BEIJING, June 27 -- US Defence Secretary Donald Rumsfeld said Sunday more violence in Iraq could go on for a number of years.
He said that defeating the insurgency may take as long as 12 years, with Iraqi security forces, not U.S. and foreign troops, taking the lead and finishing the job.
In a deadly week for U.S. forces, an ambush on a convoy carrying female troops killed four Marines. Statistics from AP indicate at least 1,735 members of the U.S. military have died since the war started in March 2003.
Rumsfeld said insurgents want to disrupt the democratic transformation as Iraqi leaders draft a constitution and plan for elections in December to choose a full-term government.
A British newspaper reported Sunday that American officials recently met secretly with Iraqi insurgent commanders north of Baghdad to try to negotiate an end to the bloodshed.
Speaking generally, Rumsfeld said those kinds of meetings "go on all the time" and that Iraqis "will decide what their relationships with various elements of insurgents will be."

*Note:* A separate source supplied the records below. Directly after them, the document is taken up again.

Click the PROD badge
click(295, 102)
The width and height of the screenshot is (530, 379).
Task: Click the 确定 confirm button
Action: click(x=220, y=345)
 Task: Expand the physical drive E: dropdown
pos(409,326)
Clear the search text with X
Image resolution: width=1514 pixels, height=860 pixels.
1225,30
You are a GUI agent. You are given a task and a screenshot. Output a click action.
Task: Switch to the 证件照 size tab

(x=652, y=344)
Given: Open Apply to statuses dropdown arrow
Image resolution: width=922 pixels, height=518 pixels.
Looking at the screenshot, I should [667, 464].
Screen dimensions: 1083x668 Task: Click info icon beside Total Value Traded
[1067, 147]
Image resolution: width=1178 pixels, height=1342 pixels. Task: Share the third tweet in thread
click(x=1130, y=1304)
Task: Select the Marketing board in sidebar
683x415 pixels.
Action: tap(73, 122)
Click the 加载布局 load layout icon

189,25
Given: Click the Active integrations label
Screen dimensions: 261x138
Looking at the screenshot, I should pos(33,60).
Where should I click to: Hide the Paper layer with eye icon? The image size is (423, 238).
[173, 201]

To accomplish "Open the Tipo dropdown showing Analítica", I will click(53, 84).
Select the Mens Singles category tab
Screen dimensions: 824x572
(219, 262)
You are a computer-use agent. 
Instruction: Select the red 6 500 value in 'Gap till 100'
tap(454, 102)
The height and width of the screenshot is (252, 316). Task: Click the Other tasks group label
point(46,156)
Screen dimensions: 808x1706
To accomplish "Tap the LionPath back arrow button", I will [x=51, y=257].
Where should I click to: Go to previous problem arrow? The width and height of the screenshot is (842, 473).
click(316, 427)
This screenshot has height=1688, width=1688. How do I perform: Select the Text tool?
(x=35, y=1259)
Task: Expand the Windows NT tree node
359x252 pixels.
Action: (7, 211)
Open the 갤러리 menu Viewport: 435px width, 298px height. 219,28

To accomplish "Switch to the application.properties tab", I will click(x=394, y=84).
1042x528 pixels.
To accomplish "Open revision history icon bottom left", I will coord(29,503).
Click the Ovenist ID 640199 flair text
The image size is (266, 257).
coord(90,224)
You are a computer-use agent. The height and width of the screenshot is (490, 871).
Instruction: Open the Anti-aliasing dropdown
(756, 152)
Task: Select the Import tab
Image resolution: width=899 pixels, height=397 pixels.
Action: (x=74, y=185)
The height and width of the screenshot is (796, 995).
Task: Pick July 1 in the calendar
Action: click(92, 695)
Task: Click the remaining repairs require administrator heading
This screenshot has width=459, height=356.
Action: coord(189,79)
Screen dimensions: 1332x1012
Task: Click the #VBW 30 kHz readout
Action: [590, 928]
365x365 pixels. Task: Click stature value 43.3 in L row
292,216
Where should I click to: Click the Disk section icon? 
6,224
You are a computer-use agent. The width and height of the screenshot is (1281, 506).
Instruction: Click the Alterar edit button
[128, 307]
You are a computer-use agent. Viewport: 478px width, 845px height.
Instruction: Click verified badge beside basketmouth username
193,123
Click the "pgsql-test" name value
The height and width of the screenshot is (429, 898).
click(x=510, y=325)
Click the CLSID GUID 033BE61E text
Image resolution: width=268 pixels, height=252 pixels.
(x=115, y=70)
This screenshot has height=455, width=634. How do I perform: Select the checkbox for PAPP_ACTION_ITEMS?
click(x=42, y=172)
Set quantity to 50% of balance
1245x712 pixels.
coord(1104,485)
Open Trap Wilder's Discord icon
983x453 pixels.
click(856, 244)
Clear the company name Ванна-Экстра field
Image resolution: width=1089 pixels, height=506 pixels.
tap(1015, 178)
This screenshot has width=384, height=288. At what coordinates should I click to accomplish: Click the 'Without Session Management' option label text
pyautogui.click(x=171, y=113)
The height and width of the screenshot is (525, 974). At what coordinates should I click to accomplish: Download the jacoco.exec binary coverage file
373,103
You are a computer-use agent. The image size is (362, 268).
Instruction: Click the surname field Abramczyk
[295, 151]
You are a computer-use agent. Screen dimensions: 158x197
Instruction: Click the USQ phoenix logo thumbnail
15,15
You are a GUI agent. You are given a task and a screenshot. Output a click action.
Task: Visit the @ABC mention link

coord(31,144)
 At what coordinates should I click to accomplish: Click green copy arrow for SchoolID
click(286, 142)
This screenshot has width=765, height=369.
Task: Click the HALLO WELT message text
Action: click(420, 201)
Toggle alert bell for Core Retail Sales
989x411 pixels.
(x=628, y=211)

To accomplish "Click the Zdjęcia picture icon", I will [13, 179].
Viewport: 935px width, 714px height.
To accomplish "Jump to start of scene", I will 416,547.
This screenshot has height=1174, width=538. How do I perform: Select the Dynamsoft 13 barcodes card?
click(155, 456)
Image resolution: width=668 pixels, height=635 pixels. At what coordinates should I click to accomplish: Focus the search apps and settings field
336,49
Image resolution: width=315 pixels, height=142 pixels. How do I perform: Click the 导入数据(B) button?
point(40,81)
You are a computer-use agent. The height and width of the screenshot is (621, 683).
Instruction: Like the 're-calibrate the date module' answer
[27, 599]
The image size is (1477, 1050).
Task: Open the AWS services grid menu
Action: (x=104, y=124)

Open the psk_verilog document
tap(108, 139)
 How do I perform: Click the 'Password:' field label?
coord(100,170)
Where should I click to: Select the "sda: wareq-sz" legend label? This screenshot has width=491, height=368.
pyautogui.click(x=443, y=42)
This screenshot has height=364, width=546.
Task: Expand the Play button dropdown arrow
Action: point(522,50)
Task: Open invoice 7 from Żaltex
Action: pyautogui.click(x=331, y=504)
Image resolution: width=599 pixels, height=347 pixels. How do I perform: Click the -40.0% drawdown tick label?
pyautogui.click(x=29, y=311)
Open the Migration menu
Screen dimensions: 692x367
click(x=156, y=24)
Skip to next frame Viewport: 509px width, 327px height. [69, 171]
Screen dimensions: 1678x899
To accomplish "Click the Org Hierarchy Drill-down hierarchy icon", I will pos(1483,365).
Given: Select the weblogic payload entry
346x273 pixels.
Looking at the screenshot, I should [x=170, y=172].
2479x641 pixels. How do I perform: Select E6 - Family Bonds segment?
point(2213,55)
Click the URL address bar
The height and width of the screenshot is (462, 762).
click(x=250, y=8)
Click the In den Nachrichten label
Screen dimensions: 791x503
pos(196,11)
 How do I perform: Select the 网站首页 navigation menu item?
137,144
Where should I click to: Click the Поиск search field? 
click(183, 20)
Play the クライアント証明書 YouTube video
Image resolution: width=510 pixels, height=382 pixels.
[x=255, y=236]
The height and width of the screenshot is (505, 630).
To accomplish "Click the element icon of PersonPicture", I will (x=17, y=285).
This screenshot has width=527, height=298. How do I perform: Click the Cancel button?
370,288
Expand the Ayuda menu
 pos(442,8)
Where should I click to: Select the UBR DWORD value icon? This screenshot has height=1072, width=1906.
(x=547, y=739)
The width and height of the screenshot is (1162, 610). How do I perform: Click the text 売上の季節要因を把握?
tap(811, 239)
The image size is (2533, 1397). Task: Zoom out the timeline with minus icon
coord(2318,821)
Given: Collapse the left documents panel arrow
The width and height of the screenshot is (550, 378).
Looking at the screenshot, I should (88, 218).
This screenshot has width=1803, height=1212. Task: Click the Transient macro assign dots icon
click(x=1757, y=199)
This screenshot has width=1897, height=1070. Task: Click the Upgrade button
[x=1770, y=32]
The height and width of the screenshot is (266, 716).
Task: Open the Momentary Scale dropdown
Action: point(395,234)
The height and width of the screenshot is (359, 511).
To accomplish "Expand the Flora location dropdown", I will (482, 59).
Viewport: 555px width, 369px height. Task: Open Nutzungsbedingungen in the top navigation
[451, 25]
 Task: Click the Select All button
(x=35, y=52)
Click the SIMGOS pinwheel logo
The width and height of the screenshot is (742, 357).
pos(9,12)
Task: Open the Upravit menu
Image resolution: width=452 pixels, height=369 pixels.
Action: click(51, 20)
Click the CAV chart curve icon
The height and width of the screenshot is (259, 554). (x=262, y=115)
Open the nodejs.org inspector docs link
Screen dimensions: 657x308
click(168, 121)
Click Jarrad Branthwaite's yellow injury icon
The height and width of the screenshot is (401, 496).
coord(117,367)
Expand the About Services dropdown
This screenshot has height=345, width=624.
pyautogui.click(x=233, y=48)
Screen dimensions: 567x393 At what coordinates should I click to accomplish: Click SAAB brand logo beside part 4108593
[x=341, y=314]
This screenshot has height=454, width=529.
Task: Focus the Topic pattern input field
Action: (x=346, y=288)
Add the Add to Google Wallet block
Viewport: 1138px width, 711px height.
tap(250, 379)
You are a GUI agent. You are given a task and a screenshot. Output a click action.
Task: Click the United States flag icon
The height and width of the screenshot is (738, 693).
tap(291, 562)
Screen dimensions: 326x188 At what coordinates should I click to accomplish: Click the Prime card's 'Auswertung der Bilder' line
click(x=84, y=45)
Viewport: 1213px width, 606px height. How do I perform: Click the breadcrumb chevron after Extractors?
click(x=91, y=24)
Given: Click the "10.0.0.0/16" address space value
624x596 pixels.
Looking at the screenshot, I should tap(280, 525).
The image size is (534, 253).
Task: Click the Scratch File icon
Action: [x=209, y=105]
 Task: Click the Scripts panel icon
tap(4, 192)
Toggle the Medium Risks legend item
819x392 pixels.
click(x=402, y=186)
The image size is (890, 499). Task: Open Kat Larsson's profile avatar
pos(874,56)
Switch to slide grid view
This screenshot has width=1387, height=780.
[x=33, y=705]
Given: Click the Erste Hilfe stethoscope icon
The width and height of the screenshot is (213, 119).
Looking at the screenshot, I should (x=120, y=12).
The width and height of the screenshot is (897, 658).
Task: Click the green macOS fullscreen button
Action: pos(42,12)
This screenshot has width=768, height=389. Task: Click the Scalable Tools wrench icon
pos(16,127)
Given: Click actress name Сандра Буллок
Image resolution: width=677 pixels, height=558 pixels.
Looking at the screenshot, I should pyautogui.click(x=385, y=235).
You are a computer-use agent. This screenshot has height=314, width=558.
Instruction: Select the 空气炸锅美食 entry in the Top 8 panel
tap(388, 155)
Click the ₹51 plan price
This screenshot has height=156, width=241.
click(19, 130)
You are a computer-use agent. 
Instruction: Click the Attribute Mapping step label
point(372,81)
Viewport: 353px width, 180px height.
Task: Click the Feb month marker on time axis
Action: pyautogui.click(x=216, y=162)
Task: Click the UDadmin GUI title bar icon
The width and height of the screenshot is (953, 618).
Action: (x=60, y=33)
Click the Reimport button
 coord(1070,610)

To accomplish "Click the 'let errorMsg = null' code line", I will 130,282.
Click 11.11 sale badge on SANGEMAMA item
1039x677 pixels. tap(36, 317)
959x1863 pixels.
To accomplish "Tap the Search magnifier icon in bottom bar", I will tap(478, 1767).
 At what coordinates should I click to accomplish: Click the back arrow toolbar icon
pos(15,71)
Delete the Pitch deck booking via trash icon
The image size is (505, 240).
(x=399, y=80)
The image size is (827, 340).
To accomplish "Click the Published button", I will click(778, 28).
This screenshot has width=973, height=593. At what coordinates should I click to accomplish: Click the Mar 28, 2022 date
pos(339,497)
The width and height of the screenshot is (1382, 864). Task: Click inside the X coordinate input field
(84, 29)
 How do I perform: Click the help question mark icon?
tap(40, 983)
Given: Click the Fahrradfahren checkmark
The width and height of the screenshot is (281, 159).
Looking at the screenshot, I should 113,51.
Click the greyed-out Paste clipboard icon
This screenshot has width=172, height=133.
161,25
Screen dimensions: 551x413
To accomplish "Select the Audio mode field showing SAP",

The contacts, the Pentagon leader said, were intended to make it easier for the Shiite-led government to reach out to minority Sunnis.
Rumsfeld said Iraq's security forces have gained respect among Iraqis. He suggested insurgents' ability to kill in large numbers did not indicate a decline in public support of US and Iraqi governments' efforts. Nor that political, economic and security progress has been lacking.